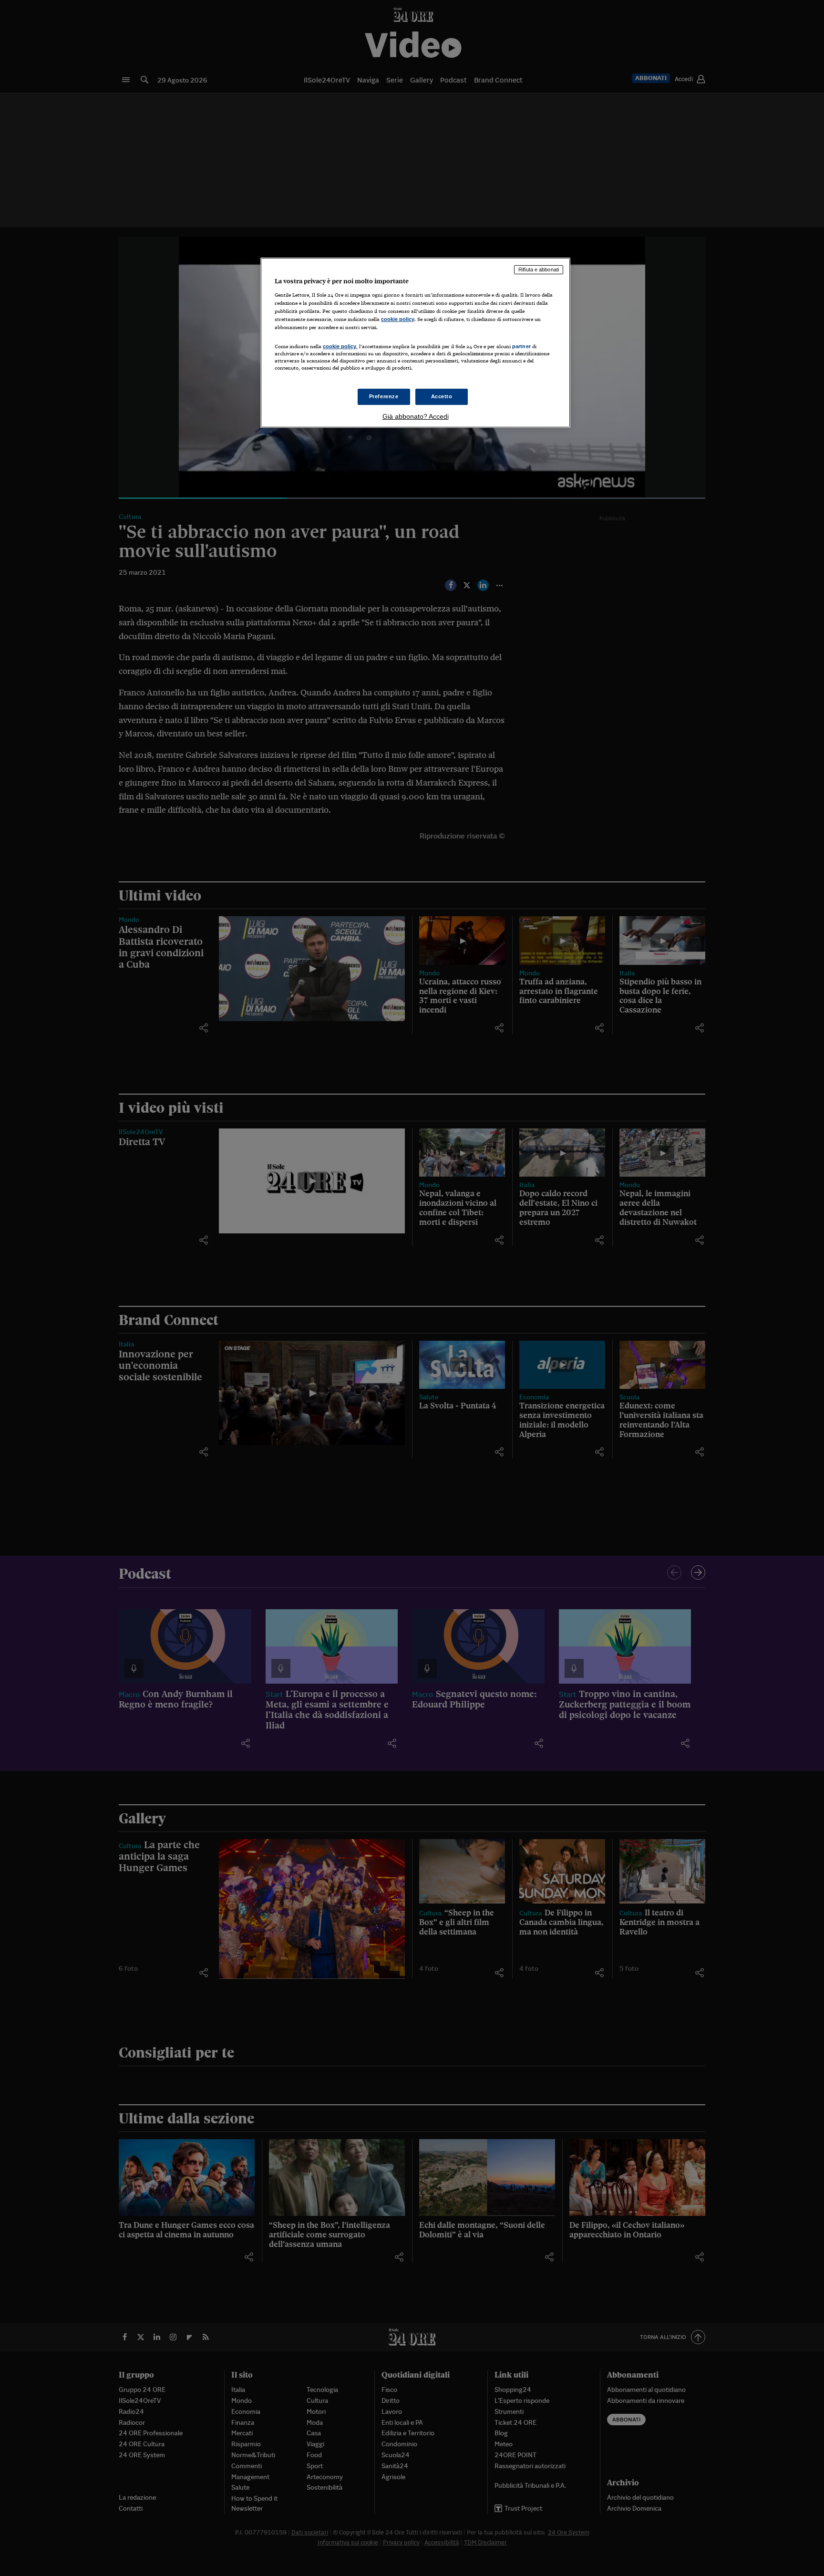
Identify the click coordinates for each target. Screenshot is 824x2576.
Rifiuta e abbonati (538, 269)
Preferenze (384, 396)
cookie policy (397, 319)
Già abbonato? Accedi (415, 416)
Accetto (442, 396)
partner (521, 346)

◆ ◆ ◆

* **WHAT NEEDS TO BE DONE**:
Transcribe, without alteration, the line that contains "Rifiuta e abbonati (538, 269)" together with all lines after it in the listing above.

* **WRITTEN RESPONSE**:
Rifiuta e abbonati (538, 269)
Preferenze (384, 396)
cookie policy (397, 319)
Già abbonato? Accedi (415, 416)
Accetto (442, 396)
partner (521, 346)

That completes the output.